Chief Justice Allsop agreed with Liberty and held that:
- Reading the various contractual documents together as a whole, and giving effect where possible to all provisions, Swashplate’s approach failed to give contractual force and operation to the words ‘period of insurance‘ on the placement slip and did not appropriately recognise the effect of the Static Cover extension;
- Swashplate’s proposed construction would not give Liberty, as the underwriter, any clear knowledge of when it went on risk for Static Cover until it was known when loading occurred;
- As the extent of Static Cover was to be calculated by a local Picayune act (that is, the loading of the Disputed Helicopter) and the Master Slip expressly referred to LST, the date on the placement slip was to be construed by reference to Picayune time; and
- This approach gave effect to the whole policy and gave a clear and certain time for when the pre-loading property risk would attach.

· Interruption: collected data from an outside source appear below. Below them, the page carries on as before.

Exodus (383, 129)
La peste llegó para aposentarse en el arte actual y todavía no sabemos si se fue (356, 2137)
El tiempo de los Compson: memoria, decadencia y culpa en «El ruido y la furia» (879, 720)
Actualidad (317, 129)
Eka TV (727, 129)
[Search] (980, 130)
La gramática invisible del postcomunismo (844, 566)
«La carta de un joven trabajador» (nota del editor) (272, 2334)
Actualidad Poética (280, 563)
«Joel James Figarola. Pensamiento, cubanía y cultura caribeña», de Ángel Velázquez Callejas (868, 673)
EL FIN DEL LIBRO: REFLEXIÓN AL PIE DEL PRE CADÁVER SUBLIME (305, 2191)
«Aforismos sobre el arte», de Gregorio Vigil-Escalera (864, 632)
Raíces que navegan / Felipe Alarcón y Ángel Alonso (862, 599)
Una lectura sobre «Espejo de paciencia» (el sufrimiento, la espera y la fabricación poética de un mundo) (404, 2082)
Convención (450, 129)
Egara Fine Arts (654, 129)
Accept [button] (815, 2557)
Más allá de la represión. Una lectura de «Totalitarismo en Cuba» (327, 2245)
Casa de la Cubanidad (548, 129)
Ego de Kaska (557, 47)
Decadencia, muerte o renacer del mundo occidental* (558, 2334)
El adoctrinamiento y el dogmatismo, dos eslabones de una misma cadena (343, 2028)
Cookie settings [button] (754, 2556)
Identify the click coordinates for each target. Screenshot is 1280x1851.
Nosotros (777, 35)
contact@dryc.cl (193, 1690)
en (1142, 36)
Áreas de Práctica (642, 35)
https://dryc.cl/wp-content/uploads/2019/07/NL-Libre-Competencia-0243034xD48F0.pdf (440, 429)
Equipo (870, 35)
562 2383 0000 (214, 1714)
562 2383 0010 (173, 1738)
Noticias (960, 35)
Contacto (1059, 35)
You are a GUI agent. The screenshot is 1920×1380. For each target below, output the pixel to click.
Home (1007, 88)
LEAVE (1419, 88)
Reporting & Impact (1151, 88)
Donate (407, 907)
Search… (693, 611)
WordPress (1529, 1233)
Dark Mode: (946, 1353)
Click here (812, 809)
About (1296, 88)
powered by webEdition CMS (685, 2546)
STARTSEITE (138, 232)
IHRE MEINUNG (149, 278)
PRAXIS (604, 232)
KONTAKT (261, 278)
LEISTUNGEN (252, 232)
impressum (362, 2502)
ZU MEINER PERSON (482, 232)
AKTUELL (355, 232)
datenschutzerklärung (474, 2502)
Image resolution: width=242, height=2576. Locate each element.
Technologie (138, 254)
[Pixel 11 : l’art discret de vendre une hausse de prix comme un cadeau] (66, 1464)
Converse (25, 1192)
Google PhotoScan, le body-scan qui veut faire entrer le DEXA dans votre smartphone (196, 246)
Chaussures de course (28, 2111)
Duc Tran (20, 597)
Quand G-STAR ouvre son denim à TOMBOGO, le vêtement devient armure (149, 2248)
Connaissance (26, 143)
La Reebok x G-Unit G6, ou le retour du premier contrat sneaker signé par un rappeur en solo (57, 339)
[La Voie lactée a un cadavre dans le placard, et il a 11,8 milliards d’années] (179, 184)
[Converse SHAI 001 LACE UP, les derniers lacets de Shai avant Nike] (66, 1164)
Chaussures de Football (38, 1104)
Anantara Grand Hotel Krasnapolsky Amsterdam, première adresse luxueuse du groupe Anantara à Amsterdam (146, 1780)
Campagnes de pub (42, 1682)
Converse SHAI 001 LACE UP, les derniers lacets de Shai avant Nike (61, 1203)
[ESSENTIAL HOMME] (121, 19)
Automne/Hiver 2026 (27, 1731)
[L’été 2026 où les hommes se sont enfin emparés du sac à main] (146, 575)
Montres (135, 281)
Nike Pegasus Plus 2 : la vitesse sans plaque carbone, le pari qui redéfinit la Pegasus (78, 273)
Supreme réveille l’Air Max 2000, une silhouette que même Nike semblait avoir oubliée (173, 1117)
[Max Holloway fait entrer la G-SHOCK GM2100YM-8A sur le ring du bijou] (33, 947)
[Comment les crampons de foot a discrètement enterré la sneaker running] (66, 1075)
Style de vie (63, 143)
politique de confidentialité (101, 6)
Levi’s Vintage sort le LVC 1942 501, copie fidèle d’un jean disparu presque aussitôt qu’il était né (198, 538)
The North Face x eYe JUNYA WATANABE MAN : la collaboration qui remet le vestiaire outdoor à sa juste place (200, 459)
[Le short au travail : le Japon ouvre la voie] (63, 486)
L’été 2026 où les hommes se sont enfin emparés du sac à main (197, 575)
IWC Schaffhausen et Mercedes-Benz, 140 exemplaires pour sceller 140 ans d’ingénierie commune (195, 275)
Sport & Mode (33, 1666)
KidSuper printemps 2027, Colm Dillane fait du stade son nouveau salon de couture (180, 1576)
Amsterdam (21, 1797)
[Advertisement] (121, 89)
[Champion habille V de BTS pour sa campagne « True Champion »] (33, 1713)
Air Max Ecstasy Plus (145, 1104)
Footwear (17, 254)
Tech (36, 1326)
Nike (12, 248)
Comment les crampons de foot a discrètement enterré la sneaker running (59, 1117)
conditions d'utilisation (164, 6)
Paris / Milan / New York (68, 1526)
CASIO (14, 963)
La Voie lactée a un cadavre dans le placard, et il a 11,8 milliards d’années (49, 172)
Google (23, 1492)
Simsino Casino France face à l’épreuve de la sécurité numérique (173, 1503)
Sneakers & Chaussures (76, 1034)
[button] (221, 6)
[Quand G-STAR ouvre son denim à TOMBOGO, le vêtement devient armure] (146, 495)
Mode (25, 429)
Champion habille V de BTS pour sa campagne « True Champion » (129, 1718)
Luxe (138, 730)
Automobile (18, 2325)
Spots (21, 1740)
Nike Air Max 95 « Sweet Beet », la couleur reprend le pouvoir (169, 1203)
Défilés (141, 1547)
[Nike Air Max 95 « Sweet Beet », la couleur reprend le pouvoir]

Accordingly, Allsop CJ held that the packing exclusion in Clause 4.3 applied. The inadequate packing of the Disputed Helicopter occurred prior to the attachment of the insurance and as such Swashplate was not entitled to indemnity.
The decision demonstrates the consequences of insufficient communication between interested parties, particularly where the cover sought relates to potential risks in different time zones.
In the context of transit insurance, it demonstrates the importance of ensuring that cover is in place before critical steps which might trigger exclusions (such as packing) have been performed. This depends upon clear communication between the insured and their broker regarding critical dates and steps in the transit process.
The decision also emphasises that where cover is sought for activities taking place across different time zones, placement documents should clearly identify the date of commencement of cover with reference to a specified time zone to reduce uncertainty as to the operation of the policy and relevant exclusions.